Aucun ordre ne doit imposer à quiconque de bafouer les principes et les valeurs qui ont été construits après les périodes les plus douloureuses de notre histoire.
Najlae incarne les vertus mises en avant tous les jours dans les discours de ceux qui parlent de cohésion sociale et d’identité nationale : Laïcité, intégration, solidarité. Ces valeurs, elle les a affichées dans sa vie de tous les jours ici à Château-Renard, à la médiathèque, au collège et dans son lycée d’Olivet. Ces valeurs n’ont pas été partagées par son frère ne supportant pas l’émancipation de sa sœur. C’est pour cela qu’il l’a frappée.
Nous avons ici même eu la preuve qu’il est facile d’expulser promptement une femme battue, nous faisons ici aujourd’hui la preuve de notre capacité à mobiliser rapidement et durablement un grand nombre de personnes qui veulent donner du sens à «ce vivre ensemble» dont a tant besoin notre pays, et qui seront présentes à chaque fois que les droits de l’Homme (avec un grand H) seront attaqués.
Nous ne fléchirons pas. Nous exigeons le retour de Najlae et resterons mobilisés jusqu’à son retour, sa protection et sa régularisation.
Le comité de soutien à Najlae
Ne croyez pas que les gendarmes de Château-Renard ressentent une trop profonde solitude...
Dans le cadre de sa campagne "Ni une Ni deux, contre la double violence faite aux femmes étrangères", la Cimade a fait une expérience de "testing" (enquête anonyme réalisée par téléphone auprès de 75 commissariats - 18 sur Paris, 30 en banlieue parisienne et 27 en Province), "pour observer les conditions d’accueil et de prise en charge des femmes étrangères victimes de violences".

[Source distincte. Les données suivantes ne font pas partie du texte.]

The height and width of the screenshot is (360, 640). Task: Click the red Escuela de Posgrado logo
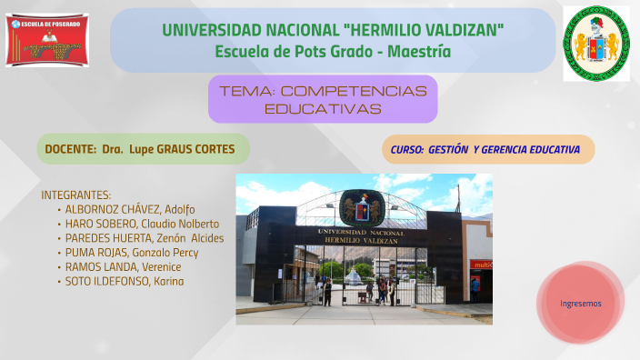pyautogui.click(x=46, y=40)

Les éloquents résultats obtenus sont les suivants:
A la question de savoir si une femme sans papiers battue par son conjoint pouvait venir déposer plainte,
38% des commissariats ont indiqué qu’elle serait interpellée, dont 5% qu’elle ne pourrait même pas porter plainte. 12% des commissariats contactés ne pouvaient donner de réponse.

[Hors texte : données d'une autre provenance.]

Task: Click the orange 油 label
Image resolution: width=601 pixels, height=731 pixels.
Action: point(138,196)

Ces réponses indiquent qu’un peu moins de la moitié des commissariats contactés ne respectent pas le code de procédure pénal et la jurisprudence existante sur ce sujet. Il existe un véritable fossé entre la loi et la pratique d’ailleurs dénoncé par la Commission Nationale de Déontologie de la Sécurité. Saisie en 2008 sur la situation d’une femme interpellée et expulsée alors qu’elle venait déposer plainte contre son mari violent, la Commission a estimé «qu’en faisant primer la situation irrégulière des personnes victimes de violences et dépourvues de titre de séjour [elles] se voient interdire, de ce fait, de déposer plainte et de faire sanctionner les auteurs de ces violences permettant ainsi leur impunité».

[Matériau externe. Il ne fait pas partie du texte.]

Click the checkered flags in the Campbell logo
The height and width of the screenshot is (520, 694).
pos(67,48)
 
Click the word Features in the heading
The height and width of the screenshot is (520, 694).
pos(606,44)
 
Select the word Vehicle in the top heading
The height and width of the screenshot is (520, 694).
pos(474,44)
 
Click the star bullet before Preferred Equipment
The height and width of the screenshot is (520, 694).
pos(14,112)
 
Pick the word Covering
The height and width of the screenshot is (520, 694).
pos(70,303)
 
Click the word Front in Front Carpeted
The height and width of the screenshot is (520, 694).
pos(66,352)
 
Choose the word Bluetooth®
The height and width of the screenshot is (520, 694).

Par ailleurs, l’enquête révèle que 52% des commissariats interrogés n’ont pas de personnels spécialement formés à la question des violences. Si dans certains commissariats des psychologues ou des « référents violences » ont été recrutés, ces chiffres montrent que le dispositif est encore largement insuffisant.
A la suite de quoi, le communiqué se termine par cette invitation, que l'AFP n'a pas reprise:
à l’inauguration d’un commissariat modèle
le lundi 8 mars à 13h00, Place du Châtelet à Paris.
En présence du ministre de la solidarité avec les femmes étrangères
et du commissaire divisionnaire Beausourire.
Si vos obligations professionnelles et/ou familiales vous empêchent d'assister à cette inauguration, vous pourrez peut-être vous libérer pour rejoindre la manifestation de 18h 30, place de la Nation, à Paris. D'après le comité de soutien, une grande banderole avec le portrait de Najlae devrait occuper le 3ème rang.